• TASKS TO PERFORM:
**1.** Reproduce the part of the mapping excerpt between "Here are a collection" and "focus future investments.", inclusive.
**2.** In the mapping excerpt, which two apps do local Missing Maps volunteers run on Android phones to verify buildings?

Nice job, BrokenString!

It’s also interesting to see what types of features were added or changed. You can do that by using a JOIN between the changesets and planet tables:

SELECT planet.*, changesets.tags
FROM planet
JOIN changesets ON planet.changeset = changesets.id
WHERE regexp_like(changesets.tags['comment'], '(?i)#gmu');

Using this as a starting point, you could break down the types of features, highlight popular parts of the world, or do something entirely different.

Case Study 3: Building Condition

With building outlines having been produced by mappers around (and across) the world, local Missing Maps volunteers (often from local Red Cross / Red Crescent societies) go around with Android phones running OpenDataKit and OpenMapKit to verify that the buildings in question actually exist and to add additional information about them, such as the number of stories, use (residential, commercial, etc.), material, and condition.

This data can be used in many ways: it can provide local geographic context (by being included in map source data) as well as facilitate investment by development agencies such as the World Bank.

Here are a collection of buildings mapped in Dhaka, Bangladesh:

For NGO staff to determine resource allocation, it can be helpful to enumerate and show buildings in varying conditions. Building conditions within an area can be a means of understanding where to focus future investments.

• DATASET EXCERPT:
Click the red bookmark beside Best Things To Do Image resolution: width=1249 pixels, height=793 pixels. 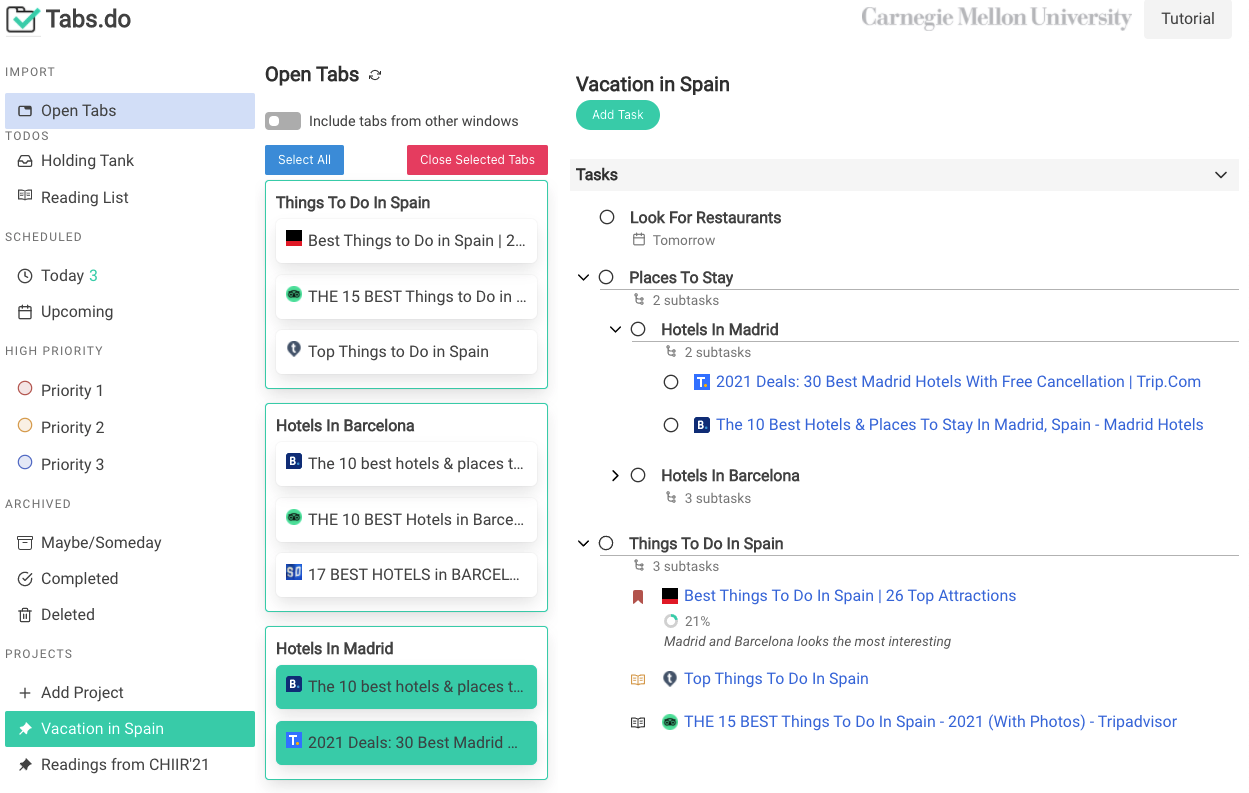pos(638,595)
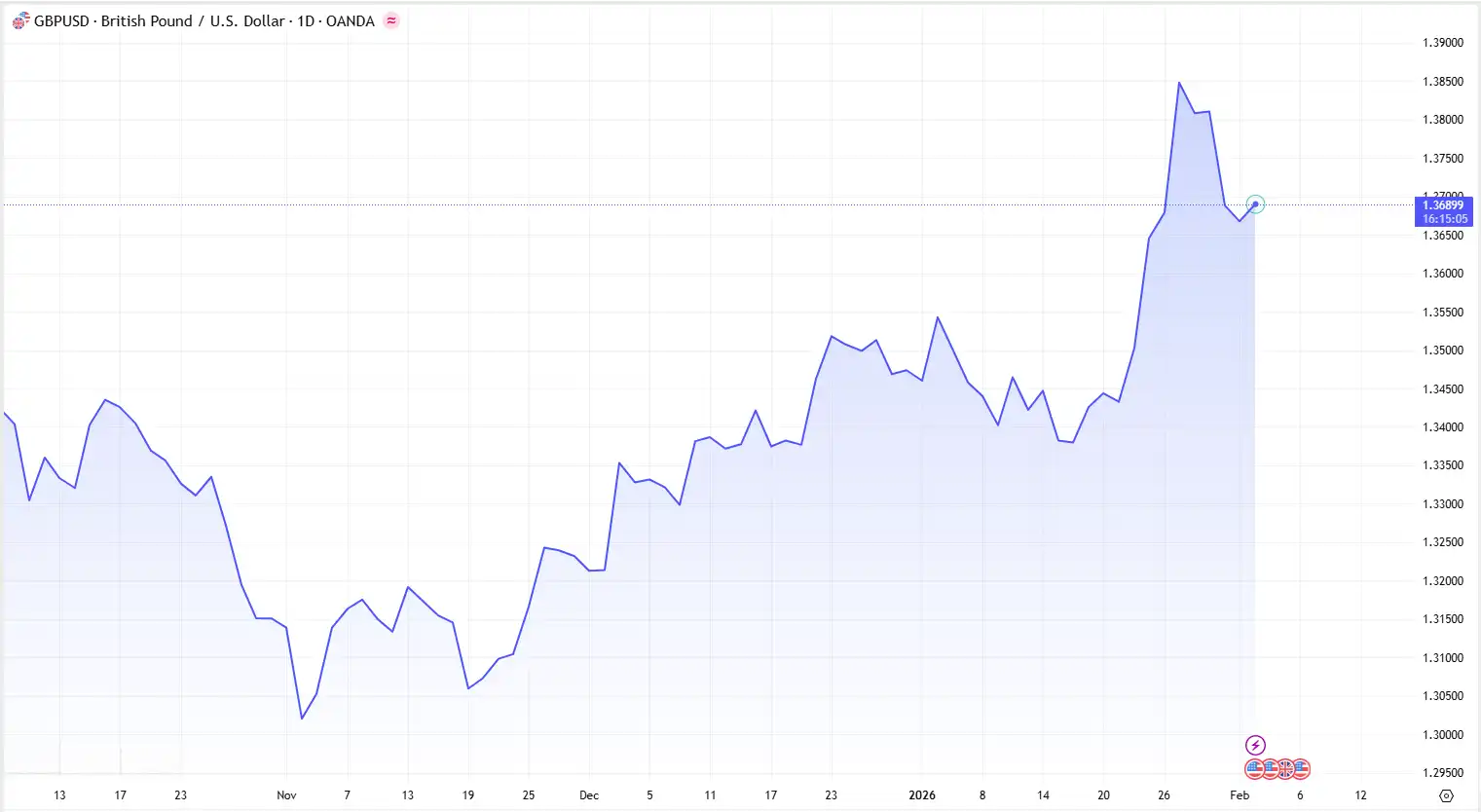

• EXERCISE RESULTS:
**1.**
Here are a collection of buildings mapped in Dhaka, Bangladesh:

For NGO staff to determine resource allocation, it can be helpful to enumerate and show buildings in varying conditions. Building conditions within an area can be a means of understanding where to focus future investments.

**2.** OpenDataKit and OpenMapKit.